Analytics acts as the bridge between data and business intelligence. A data science, analytics is the practice of studying data assets to identify trends and make informed business decisions. With increased adoption of analytics in the enterprise, the playing field among digital businesses is leveling. As a result, organizations are looking for new ways to regain a competitive advantage. To do this, more sophisticated measures are needed. These tactics are referred to as advanced analytics. How is the ‘advanced’ in advanced analytics defined?
Data mining and discovery
Making predictions requires relevant data, and oftentimes, this requires manual digging. A lot has been made in recent years about the “volume and velocity” of big data that organizations want to analyze, and advanced BI tools provide a way of sifting through enterprise data in a way that is conducive to prediction. In order for data analysts to have any faith that their predictions are correct, they first have to get granular in choosing which pieces they analyze.
Before the data can be mined and prepared for analysis, it has to be located. Data science tools that provide search-based discovery capabilities can uncover data that was once too buried to see. Data analysts use this technology to develop and refine views of different types of data so that only relevant data is grouped together. This ensures that the data being analyzed is the data that will help a business answer a specific question.
It’s all about prediction
Predictive analytics takes the process one step further. Where traditional analytics is the process of using historical data to make more informed decisions in the future, predictive models attempt to predict the future. In effect, organizations that use predictive tools wind up creating a simulation of future conditions in order to run through different scenarios in hopes of coming to conclusions before their competitors.
The accuracy and usability of predictive analytics is dependent on how granular the analysis is and the type of assumptions that are being made. It could be argued then that advanced analytics are a product of the success businesses have with traditional BI. Predictive modeling is especially useful in a real-time environment where the data that is being analyzed is created in the present time.
The future lies in automation and machine learning
Machine learning is a type of artificial intelligence that allows digital interfaces the ability to learn without being programmed.

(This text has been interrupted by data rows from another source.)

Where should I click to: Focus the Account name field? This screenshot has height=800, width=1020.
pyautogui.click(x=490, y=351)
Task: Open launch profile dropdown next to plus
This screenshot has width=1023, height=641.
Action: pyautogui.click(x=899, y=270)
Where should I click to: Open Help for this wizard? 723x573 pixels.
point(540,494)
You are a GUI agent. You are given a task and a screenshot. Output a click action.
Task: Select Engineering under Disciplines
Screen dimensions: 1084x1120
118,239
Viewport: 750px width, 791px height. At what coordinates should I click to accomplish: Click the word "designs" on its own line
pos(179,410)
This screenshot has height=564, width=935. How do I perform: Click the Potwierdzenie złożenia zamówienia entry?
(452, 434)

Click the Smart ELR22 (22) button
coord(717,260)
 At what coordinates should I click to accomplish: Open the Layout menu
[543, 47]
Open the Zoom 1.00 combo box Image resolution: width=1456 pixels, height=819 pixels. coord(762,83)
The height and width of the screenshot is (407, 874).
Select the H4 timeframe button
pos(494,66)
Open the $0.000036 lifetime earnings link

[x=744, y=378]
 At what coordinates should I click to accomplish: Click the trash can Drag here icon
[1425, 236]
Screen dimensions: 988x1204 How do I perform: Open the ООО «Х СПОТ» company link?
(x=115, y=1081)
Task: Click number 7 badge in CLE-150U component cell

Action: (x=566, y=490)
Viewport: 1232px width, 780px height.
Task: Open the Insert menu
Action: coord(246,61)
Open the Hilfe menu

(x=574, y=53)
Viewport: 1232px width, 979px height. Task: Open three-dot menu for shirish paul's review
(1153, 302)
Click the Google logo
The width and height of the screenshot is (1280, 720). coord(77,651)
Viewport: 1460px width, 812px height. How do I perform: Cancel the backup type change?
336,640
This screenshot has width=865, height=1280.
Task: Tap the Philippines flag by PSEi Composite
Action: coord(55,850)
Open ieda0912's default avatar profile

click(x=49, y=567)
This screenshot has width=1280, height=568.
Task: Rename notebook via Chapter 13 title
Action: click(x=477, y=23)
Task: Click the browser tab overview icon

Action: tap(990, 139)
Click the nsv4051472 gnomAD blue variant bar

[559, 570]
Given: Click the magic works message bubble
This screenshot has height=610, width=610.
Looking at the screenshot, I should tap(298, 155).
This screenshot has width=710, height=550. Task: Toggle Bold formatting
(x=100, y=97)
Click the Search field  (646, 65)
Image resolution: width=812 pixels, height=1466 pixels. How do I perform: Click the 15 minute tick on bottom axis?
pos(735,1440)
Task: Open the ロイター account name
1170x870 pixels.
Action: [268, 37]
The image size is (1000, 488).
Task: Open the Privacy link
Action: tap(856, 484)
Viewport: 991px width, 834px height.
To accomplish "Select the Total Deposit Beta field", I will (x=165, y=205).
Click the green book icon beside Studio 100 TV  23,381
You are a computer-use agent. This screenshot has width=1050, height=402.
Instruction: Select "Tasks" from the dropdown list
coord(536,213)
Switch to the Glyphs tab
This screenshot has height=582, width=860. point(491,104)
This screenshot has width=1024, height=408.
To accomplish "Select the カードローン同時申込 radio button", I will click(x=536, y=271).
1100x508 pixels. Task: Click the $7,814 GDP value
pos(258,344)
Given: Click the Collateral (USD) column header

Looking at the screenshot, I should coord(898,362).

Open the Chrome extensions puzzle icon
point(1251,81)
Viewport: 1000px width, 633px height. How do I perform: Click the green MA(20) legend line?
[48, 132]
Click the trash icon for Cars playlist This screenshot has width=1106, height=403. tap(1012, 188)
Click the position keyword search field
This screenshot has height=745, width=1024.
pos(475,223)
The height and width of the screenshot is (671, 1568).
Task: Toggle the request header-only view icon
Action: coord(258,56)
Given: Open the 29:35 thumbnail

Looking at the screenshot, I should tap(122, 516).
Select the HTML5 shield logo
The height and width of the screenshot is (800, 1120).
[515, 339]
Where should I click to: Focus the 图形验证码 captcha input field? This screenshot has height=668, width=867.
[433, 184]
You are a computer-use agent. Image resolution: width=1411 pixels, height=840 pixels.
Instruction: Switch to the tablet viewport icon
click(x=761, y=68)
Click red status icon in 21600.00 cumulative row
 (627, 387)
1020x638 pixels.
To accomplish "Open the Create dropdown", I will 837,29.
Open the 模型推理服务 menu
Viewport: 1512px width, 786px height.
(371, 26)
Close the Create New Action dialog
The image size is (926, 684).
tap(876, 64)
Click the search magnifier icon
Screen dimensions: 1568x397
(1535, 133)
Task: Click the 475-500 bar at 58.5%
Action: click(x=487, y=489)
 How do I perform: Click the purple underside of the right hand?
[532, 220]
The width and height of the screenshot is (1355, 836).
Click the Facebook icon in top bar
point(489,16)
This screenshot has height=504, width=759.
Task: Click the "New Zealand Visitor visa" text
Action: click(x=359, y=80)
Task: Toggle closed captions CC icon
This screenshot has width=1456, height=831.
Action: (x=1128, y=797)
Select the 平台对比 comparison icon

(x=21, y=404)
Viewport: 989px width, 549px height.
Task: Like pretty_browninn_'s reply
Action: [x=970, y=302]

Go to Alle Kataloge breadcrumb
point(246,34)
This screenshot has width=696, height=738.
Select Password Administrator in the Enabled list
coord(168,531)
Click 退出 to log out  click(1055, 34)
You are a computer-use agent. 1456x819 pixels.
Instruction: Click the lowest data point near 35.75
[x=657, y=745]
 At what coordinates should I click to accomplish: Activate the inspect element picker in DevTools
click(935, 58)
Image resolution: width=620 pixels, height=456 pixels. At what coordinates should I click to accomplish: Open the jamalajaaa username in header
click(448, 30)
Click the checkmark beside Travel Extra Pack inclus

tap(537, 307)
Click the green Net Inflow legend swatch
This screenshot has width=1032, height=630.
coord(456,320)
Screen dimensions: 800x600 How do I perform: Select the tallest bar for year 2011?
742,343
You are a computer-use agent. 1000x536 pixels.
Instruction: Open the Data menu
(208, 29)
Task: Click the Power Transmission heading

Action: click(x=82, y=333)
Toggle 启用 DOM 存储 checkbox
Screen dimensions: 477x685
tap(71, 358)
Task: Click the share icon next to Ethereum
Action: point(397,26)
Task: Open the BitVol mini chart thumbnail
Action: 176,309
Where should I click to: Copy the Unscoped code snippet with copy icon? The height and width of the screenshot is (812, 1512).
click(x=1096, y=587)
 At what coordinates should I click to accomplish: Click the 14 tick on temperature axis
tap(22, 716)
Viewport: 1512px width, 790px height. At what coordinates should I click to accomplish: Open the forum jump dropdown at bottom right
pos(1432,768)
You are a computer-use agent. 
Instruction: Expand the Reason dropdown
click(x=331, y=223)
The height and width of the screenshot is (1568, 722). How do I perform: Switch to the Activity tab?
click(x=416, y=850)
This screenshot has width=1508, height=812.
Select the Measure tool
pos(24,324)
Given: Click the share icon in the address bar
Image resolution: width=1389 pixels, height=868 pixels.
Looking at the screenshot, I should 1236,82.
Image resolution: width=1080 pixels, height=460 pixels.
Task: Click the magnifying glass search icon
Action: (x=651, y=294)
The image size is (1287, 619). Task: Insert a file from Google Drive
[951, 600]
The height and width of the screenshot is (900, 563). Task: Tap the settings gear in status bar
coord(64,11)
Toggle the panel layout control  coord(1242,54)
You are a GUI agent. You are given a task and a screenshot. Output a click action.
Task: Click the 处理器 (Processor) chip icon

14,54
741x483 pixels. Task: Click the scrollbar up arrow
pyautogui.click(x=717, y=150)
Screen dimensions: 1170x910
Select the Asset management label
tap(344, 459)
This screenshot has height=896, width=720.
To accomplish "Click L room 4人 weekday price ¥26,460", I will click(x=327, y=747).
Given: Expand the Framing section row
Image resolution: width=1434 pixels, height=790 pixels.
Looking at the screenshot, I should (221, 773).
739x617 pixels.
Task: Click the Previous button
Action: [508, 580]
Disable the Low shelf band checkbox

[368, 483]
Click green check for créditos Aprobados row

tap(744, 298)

Machine learning is a major focus in many fields, and zoning in on the development of applications that can change when exposed to new data. Similar to data mining, smart machines may wind up being an integral part of the prediction process given the proliferation in data volumes.
Automation and machine learning go hand-in-hand. Automating the analytics process with smart machines frees up time for data analysts to focus on the questions they want answered, not the day-to-day grind of discovering, cleaning, prepping and analyzing data assets.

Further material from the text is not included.